### Auszug
━━━━━━━━━━━━━━━━━━━━

Datenschutz-Hopping im Bewerbungsverfahren

Das sogenannte Datenschutz-Hopping im Bewerbungsverfahren stellt eine neue Herausforderung für Unternehmen dar. Hierbei bewerben sich Menschen mit dem Ziel auf Stellen, nach erfolgloser Bewerbung Auskunftsansprüche zu stellen und bei Verzögerungen Schadensersatzforderungen geltend zu machen.

AGG-Hopping als Blaupause für das Datenschutz-Hopping

Das Phänomen des „Hoppings“ ist in der arbeitsrechtlichen Praxis leider keine neue Vorgehensweise: Nachdem im August 2006 das Allgemeine Gleichbehandlungsgesetz (AGG) mit dem Ziel in Kraft getreten ist, den Schutz vor Diskriminierungen aufgrund von Rasse oder ethnischer Herkunft, Geschlecht, Religion oder Weltanschauung, Behinderung, Alter oder sexueller Identität zu stärken, wurde nämlich relativ schnell versucht, (vermeintlich) systematische Schwachpunkte des Gesetzes ausfindig zu machen und zum eigenen finanziellen Vorteil zu nutzen.

━━━━━━━━━━━━━━━━━━━━

### Rohdaten

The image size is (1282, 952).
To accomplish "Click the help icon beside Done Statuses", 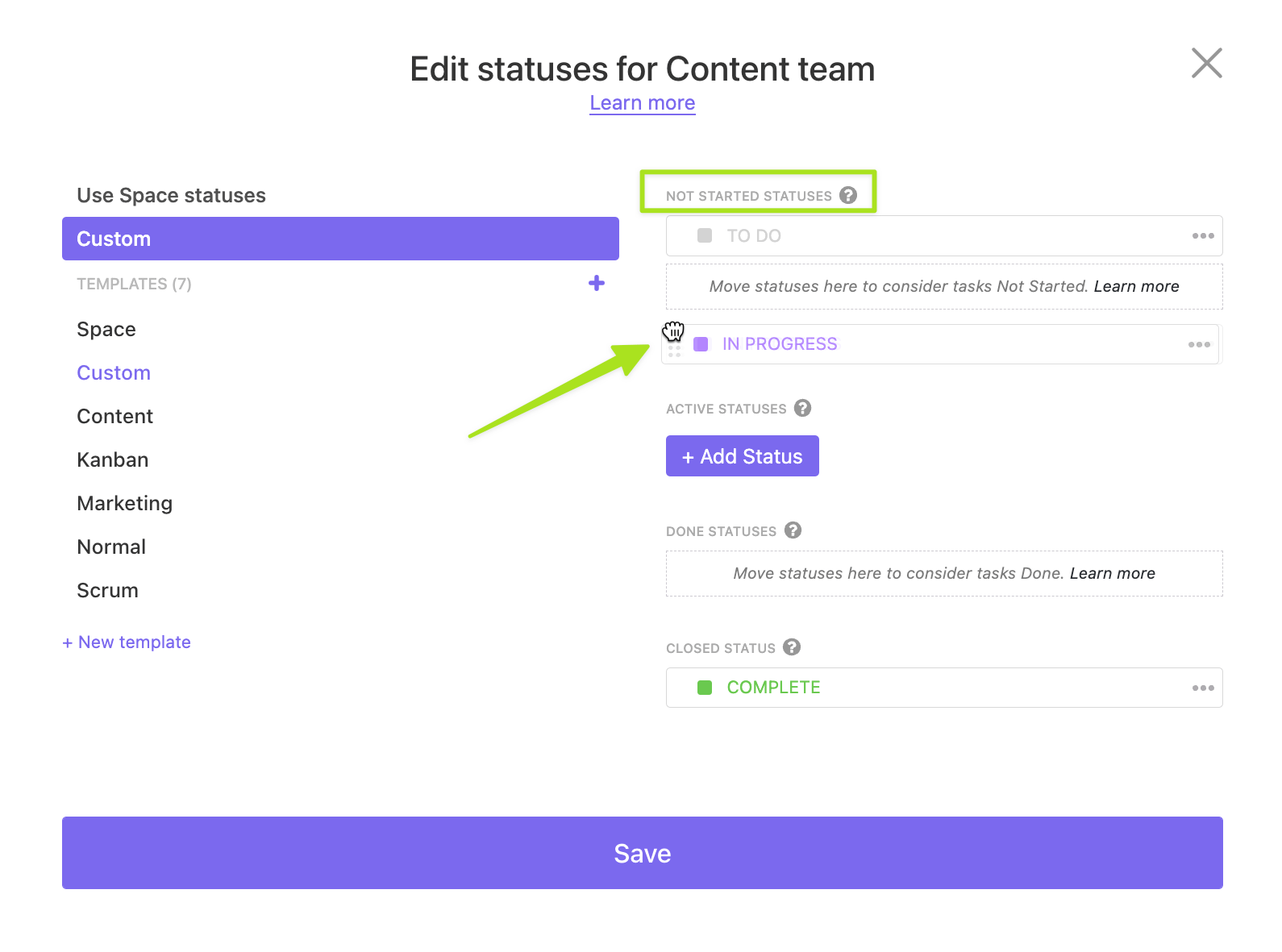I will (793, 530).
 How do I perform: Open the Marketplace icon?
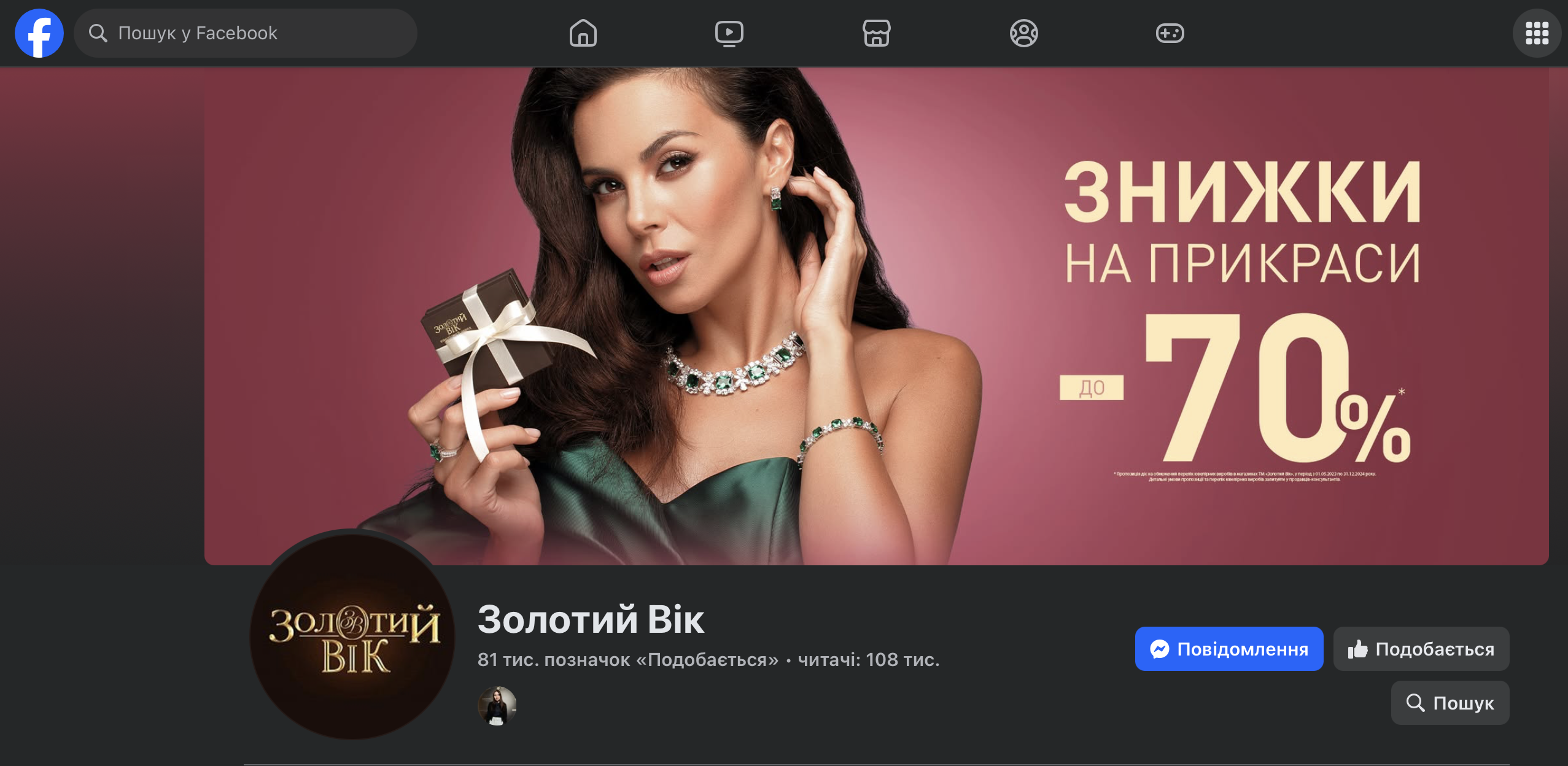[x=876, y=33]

━━━━━━━━━━━━━━━━━━━━

### Aufgaben
(a) Übersetzen Sie bitte den folgenden Satz aus dem Auszug ins Englische: „Hierbei bewerben sich Menschen mit dem Ziel auf Stellen, nach erfolgloser Bewerbung Auskunftsansprüche zu stellen und bei Verzögerungen Schadensersatzforderungen geltend zu machen.“
(b) Prüfen Sie anhand des Auszugs, ob jede Aussage zutrifft, und belegen Sie Ihr Ja oder Nein mit einem wörtlichen Zitat: (i) Das AGG trat im August 2006 in Kraft. (ii) Das Hopping ist in der arbeitsrechtlichen Praxis eine neue Vorgehensweise. (iii) Beim Datenschutz-Hopping werden bei Verzögerungen Schadensersatzforderungen gestellt.
Stützen Sie sich ausschließlich auf den Auszug.

### Erwartete Antworten
(a) In this practice, people apply for positions with the aim of filing requests for information after an unsuccessful application and claiming damages in the event of delays.

(b)
(i) Ja: „Nachdem im August 2006 das Allgemeine Gleichbehandlungsgesetz (AGG) mit dem Ziel in Kraft getreten ist“
(ii) Nein: „ist in der arbeitsrechtlichen Praxis leider keine neue Vorgehensweise“
(iii) Ja: „bei Verzögerungen Schadensersatzforderungen geltend zu machen“